Asynchronous Experiments
This tool is used to understand the implications of replacing a section of code (known as control) with a different piece of code (the candidate) in terms of interchangeable outputs and effects on performance. It reports differences in output to redis and differences in duration comparisons to statsd.
It is similar to GitHub Scientist, but uses Sidekiq (and its Redis connection pool) to run control and candidate branches of experiments in parallel, storing the output for later review.
It provides helpers to assist with rendering the output from the comparison.
IMPORTANT NOTE ABOUT SIDEKIQ
This gem expects Sidekiq to be included, but does not list it as a gem dependency.
This is because GOV.UK uses govuk_sidekiq
, a gem which automatically configures
our apps with some standard Sidekiq configurations. We haven't added that to the
gemspec as other organisations may want to use other methods to configure Sidekiq.
The gem also assumes access to statsd for reporting purposes.
Technical documentation
Example usage: experiments-framework branch of the Publishing API
Evaluate a piece of code for replacing
- Identify the code you want to consider replacing, your control
- Include
AsyncExperiments::ExperimentControl
into the class that contains your control code -
experiment_control
is passed the user defined name of the experiment, details of a candidate worker it can initialise and a block of the control code -
experiment_control
will return the results of the control code and the code can proceed as before - By default the results of the experiment will be stored in redis for 24 hours
this can be altered by including
results_expiry: {number of seconds}
in the hash ofexperiment_control
arguments.
require "async_experiments/experiment_control"

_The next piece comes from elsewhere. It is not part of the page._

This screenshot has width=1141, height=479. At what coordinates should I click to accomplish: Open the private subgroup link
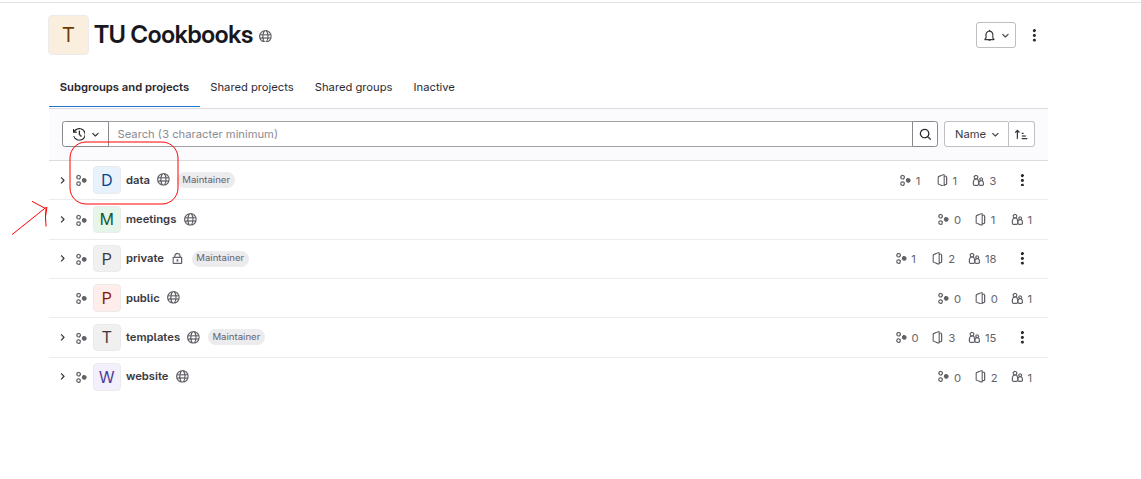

class ContentItemsController < ApplicationController
include AsyncExperiments::ExperimentControl
def linkables
candidate = {
worker: LinkablesCandidate,
args: [
query_params.fetch(:document_type),
],
}
presented = experiment_control(:linkables, candidate: candidate) {
Queries::GetContentCollection.new(
document_type: query_params.fetch(:document_type),
fields: %w(
title
content_id
publication_state
base_path
internal_name
),
pagination: NullPagination.new
).call
}
render json: presented
end
end
Run your replacement code asynchronously from a Sidekiq worker
- A candidate worker is created, which will be created automatically based on
the arguments passed to
experiment_control
. - The worker receives the arguments defined in the args attribute of the candidate, with an extra argument that is the name of the experiment.
- The name of the experiment and a block of the candidate code is passed to
experiment_candidate
which will monitor the duration and the response.

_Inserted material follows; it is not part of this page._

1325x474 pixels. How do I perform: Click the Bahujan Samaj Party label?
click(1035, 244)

require "async_experiments/candidate_worker"
class LinkablesCandidate < AsyncExperiments::CandidateWorker
def perform(document_type, experiment)
experiment_candidate(experiment) do
Queries::GetLinkables.new(
document_type: document_type,
).call
end
end
end
Access the instances where the response of candidate and control didn't match
- The static method
get_experiment_data
can be called onAsyncExperiments
to load an array of the cases where the responses didn't match
class DebugController < ApplicationController
skip_before_action :require_signin_permission!
before_action :validate_experiment_name, only: [:experiment]
def experiment
@mismatched_responses = AsyncExperiments.get_experiment_data(params[:experiment])
end
private
def validate_experiment_name
raise "Experiment names don't contain `:`" if params[:experiment].include?(":")
end
end
<ul>
<% @mismatched_responses.each_with_index do |mismatch, i| %>
<li>
<ul>
<li><a href="#missing-<%= i %>">Missing</a></li>
<li><a href="#extra-<%= i %>">Extra</a></li>
<li><a href="#changed-<%= i %>">Changed</a></li>
</ul>
<h3 id="missing-<%= i %>">Missing from candidate</h3>
<% mismatch[:missing].each do |entry| %>
<pre><%= PP.pp(entry, "") %></pre>
<% end %>
<h3 id="extra-<%= i %>">Extra in candidate</h3>
<% mismatch[:extra].each do |entry| %>
<pre><%= PP.pp(entry, "") %></pre>
<% end %>
<h3 id="changed-<%= i %>">Changed in candidate</h3>
<% mismatch[:changed].each do |entry| %>
<pre><%= PP.pp(entry, "") %></pre>
<% end %>
</li>
<% end %>
</ul>
Make statsd available
- For a rails app this would be done in
config/initialisers
statsd_client = Statsd.new("localhost")
statsd_client.namespace = "govuk.app.publishing-api"
AsyncExperiments.statsd = statsd_client
Example implementation
The experiments-framework branch of GOV.UK Publishing API contains an implementation of this gem.